The Motor and ESC are installed. Motor is a 4250 500kv from HK and esc is 80 amp, which is probably overkill on a 4 s set up but it is what I had and I figured I could use the weight in the nose. The fuse forward section is covered with 008 aluminum.  The kit only came with enought aluminum to do the cheeks but on the real plane the top of the fuse was covered in metal too, so that piece is aftermarket and lightly different in sheen. I figure that's ok as the real plane seems to have different coloured bits as well. I will use a 15.8 and  as I said on 4 s this will give about 500 watts and plenty for this plane to fly scale with. I added bezels to the instruments. I had some plastic sticks left over from another build and formed them round around brass tubbing. Painted them and glued them to the dash. Happy with the effect.

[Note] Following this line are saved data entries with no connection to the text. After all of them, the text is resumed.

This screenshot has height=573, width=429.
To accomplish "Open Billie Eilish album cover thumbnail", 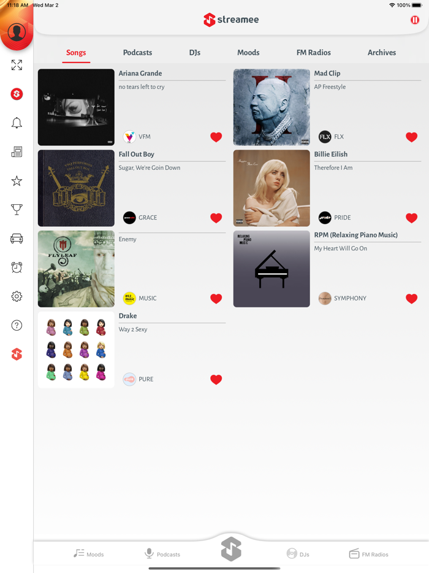I will 271,188.
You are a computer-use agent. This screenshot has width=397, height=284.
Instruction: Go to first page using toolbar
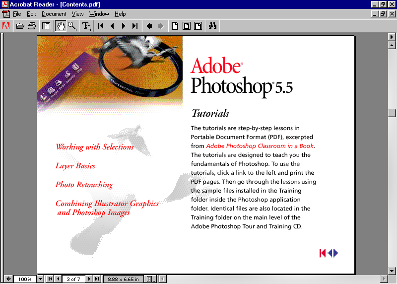pyautogui.click(x=101, y=26)
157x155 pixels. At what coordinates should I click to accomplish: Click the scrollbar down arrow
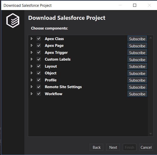[x=151, y=134]
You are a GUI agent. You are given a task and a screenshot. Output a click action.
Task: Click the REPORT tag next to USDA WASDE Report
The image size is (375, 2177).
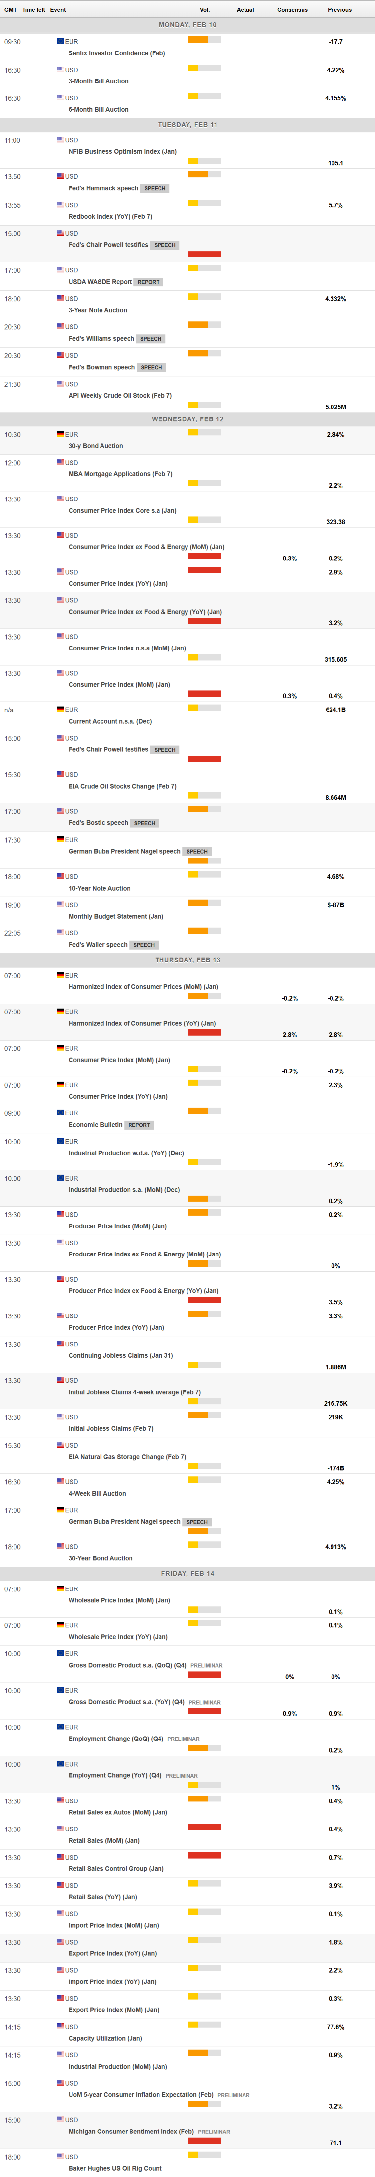(149, 282)

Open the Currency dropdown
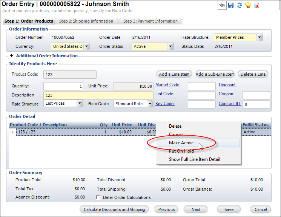pos(86,46)
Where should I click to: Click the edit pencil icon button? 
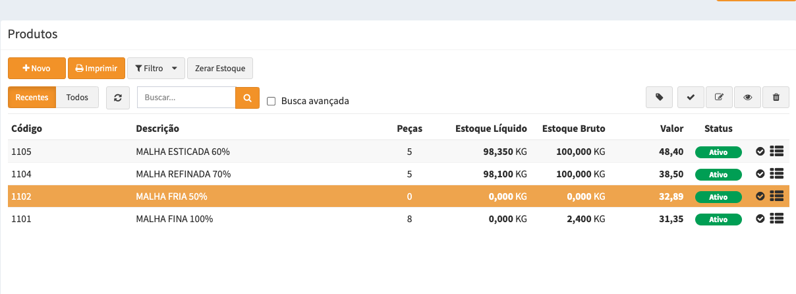coord(719,98)
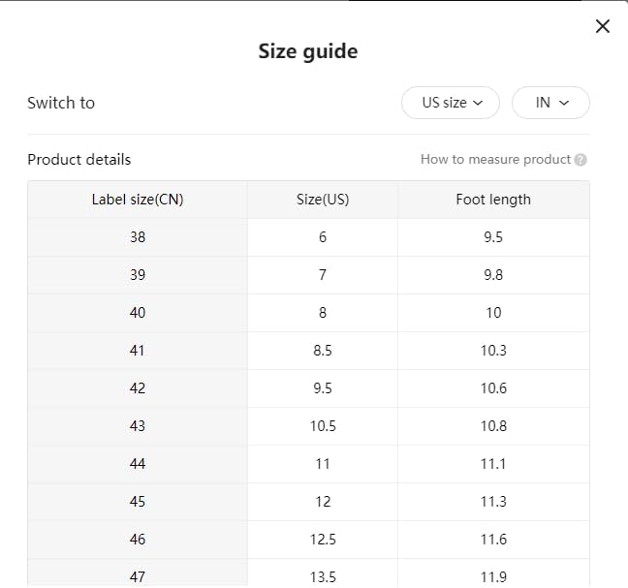Close the Size guide dialog
The width and height of the screenshot is (628, 588).
[603, 26]
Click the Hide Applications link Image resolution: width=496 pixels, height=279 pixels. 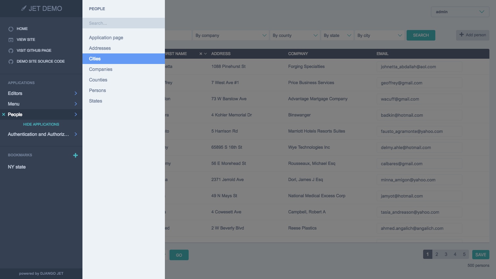pos(41,124)
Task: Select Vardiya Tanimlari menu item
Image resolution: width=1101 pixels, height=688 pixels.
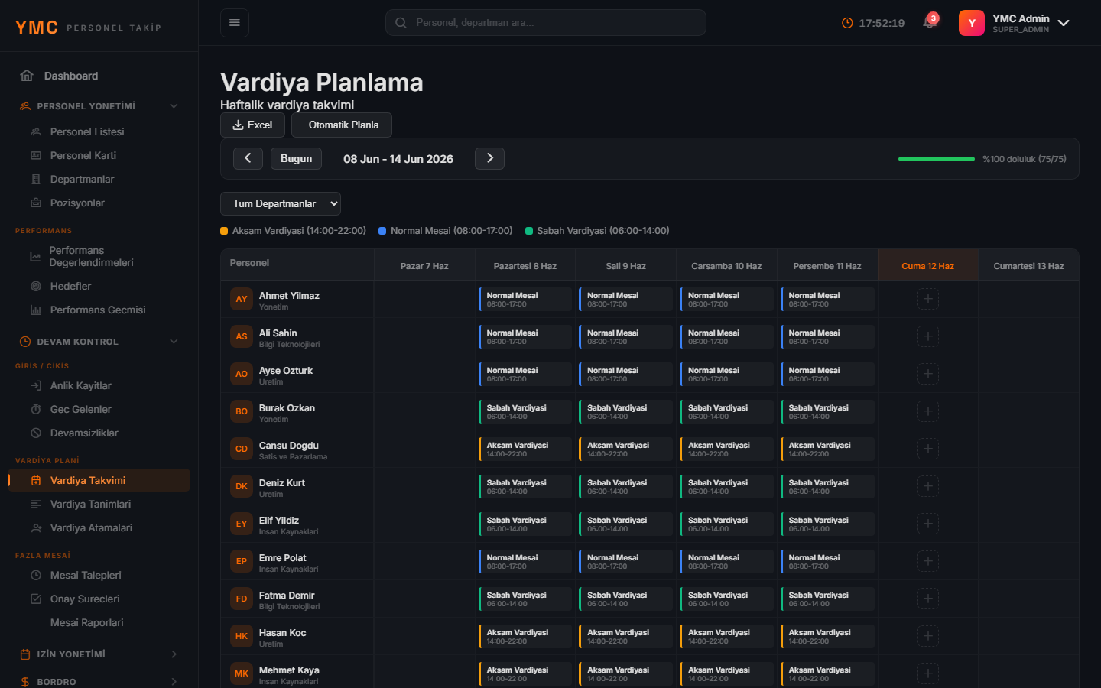Action: coord(90,504)
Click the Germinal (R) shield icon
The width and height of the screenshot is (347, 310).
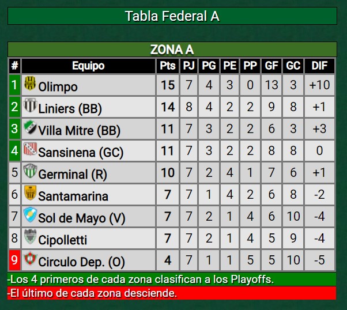coord(29,172)
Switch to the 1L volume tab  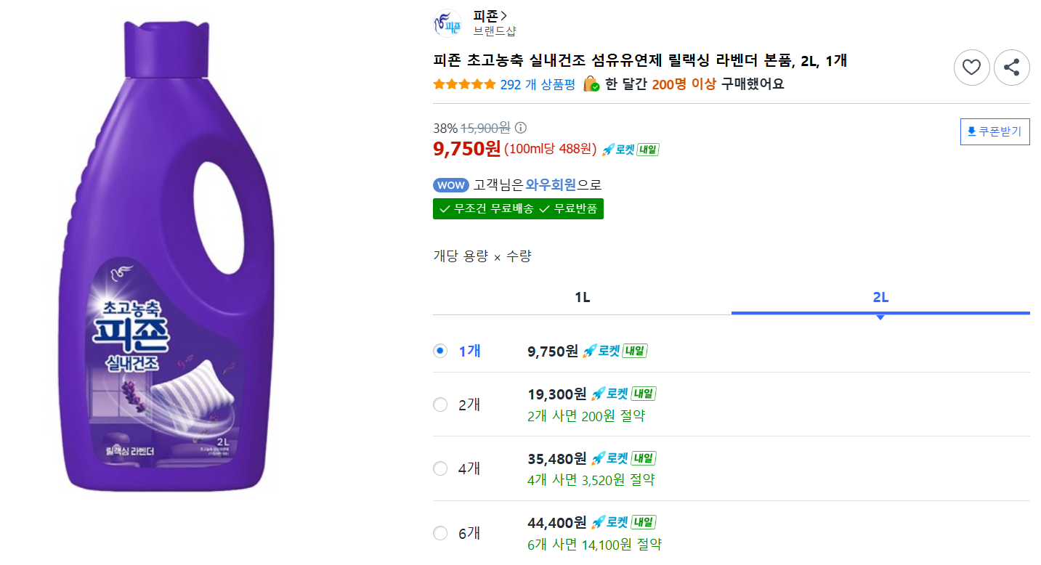point(582,298)
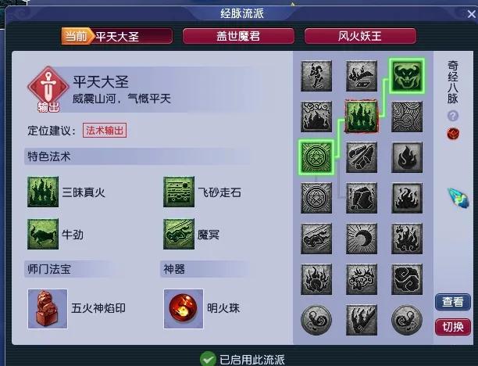Open the 五火神焰印 treasure icon
The image size is (478, 366).
pyautogui.click(x=48, y=309)
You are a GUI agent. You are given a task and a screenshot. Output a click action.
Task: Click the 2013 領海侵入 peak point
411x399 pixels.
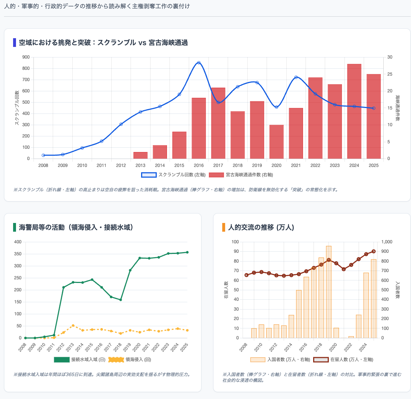(73, 326)
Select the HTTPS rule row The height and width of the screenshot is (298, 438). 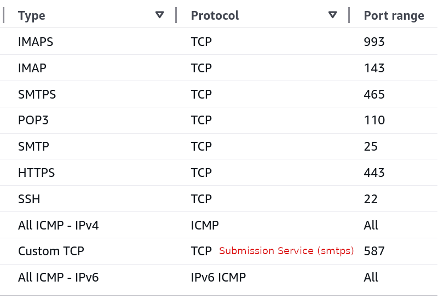point(36,173)
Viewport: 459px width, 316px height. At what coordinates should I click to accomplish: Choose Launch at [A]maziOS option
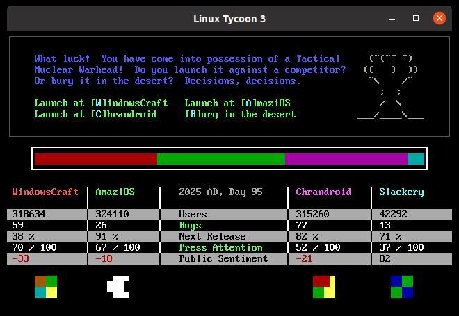coord(237,103)
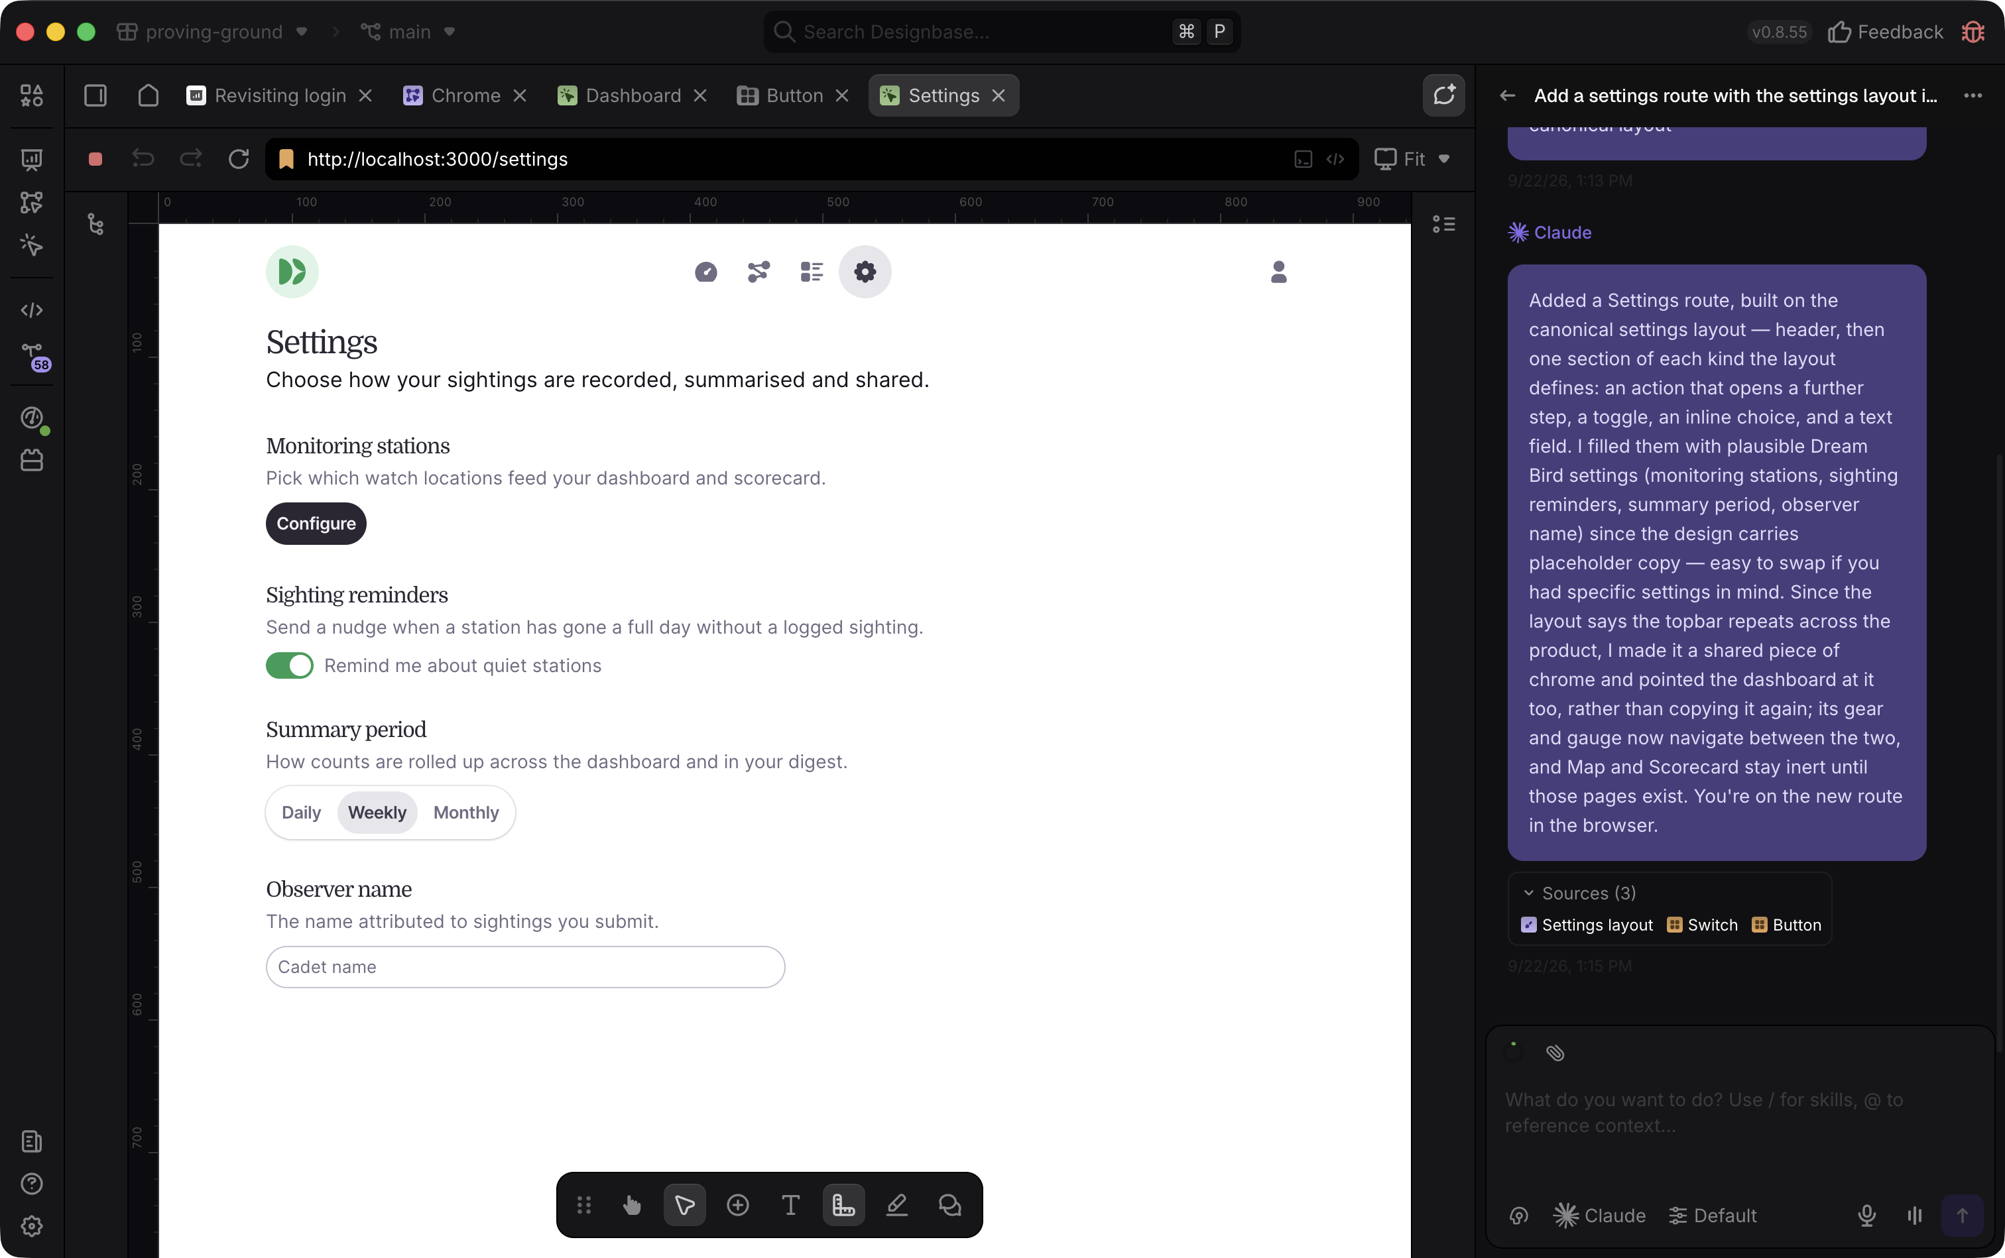The image size is (2005, 1258).
Task: Click the Configure button
Action: point(315,523)
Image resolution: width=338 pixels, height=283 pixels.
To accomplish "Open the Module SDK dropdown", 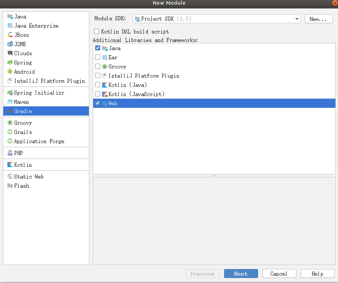I will point(296,18).
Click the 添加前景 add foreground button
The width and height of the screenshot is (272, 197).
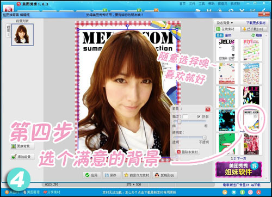tap(22, 157)
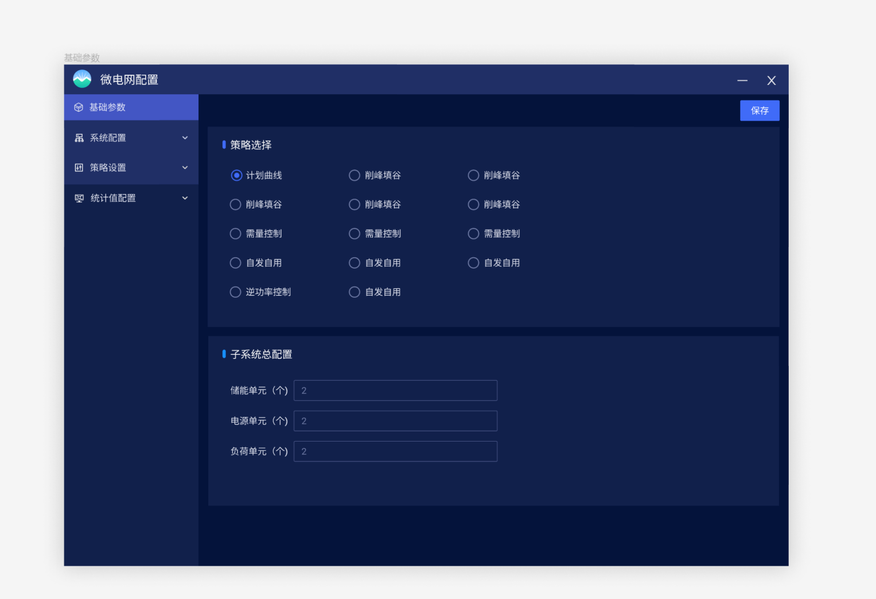Close the 微电网配置 window
The image size is (876, 599).
point(771,80)
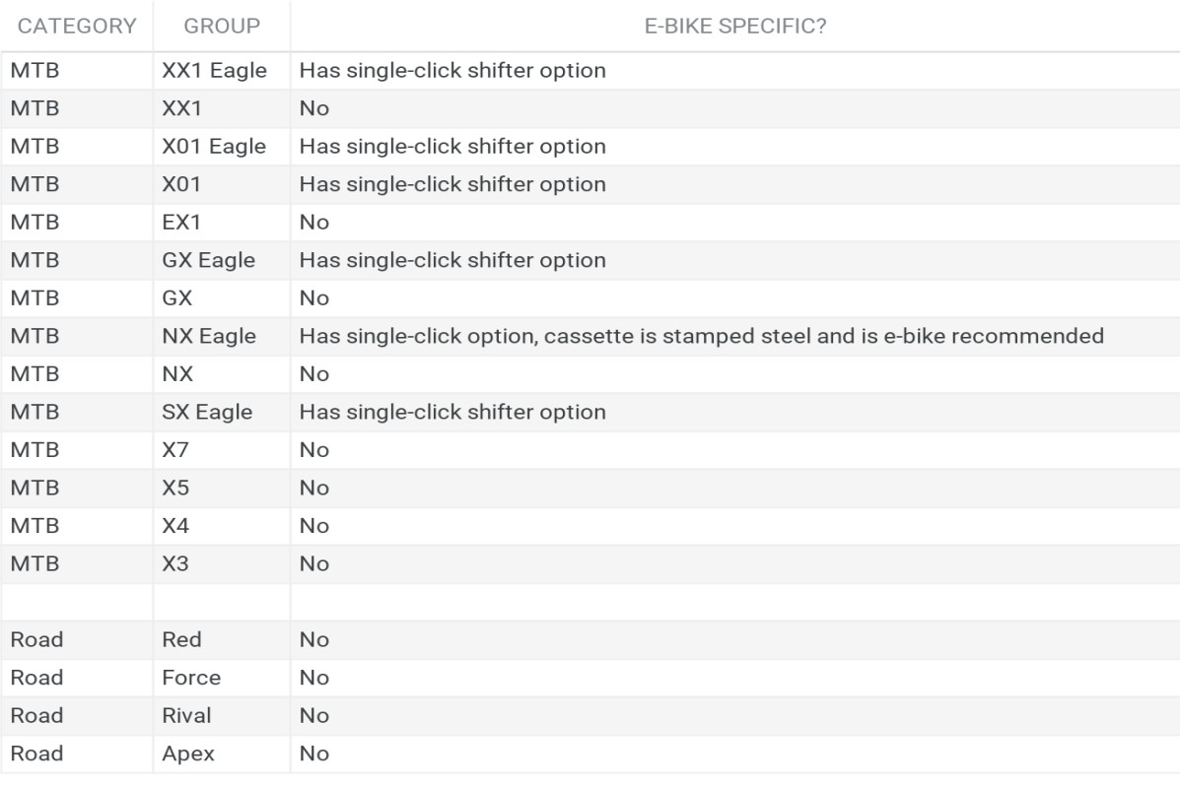The image size is (1180, 786).
Task: Click the Red road group cell
Action: tap(222, 640)
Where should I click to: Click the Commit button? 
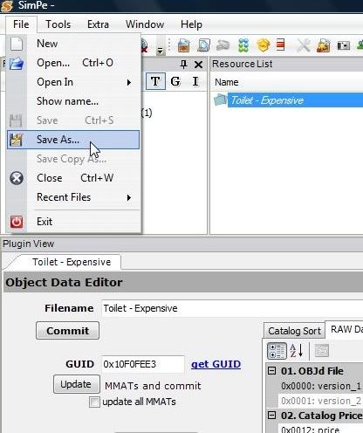(67, 331)
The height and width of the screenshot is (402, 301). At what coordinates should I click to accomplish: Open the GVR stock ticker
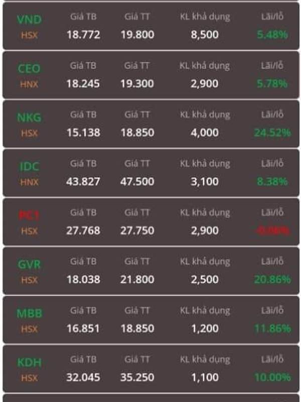click(29, 265)
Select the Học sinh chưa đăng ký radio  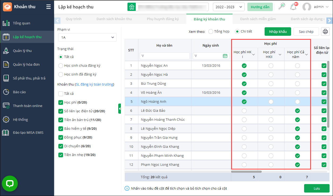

What could possibly go wrong?

octagon

Got back to work on the Pup after taking 3 weeks off on a holiday south. In the time I was away, the Oratex covering I ordered  arrived. The stuff is very nice to work with. Sticks at low heat  and shrinks well, and great on compound curves. I used all of a 5 meter roll of the stuff but am happy with the results. There is still a fair bit of work to finish up, little details mostly. The ailerons have to be connected top to bottom with pushrods, the Vickers machine gun kit installed.  A spreader bar for the gear, probably should be ready to fly if I put another full days work into it. Without batteries it weighs 5 pounds 4 ounces, so I expect flying weight will be about 6 pounds. I will wait to see if and how well it flies before painting the top of the wings and fuse olive drab, and ordering graphics from Callie. The radial engine is thanks to Dave Kates who prinited it for me.  It fit the cowling exactly and I think finishes the plane. I am pretty sure (because I spent hours getting it right) that the incidence is correct and everything lines up pretty well and square, so it should be a good flying plane with a low wing loading.
What could possibly go wrong?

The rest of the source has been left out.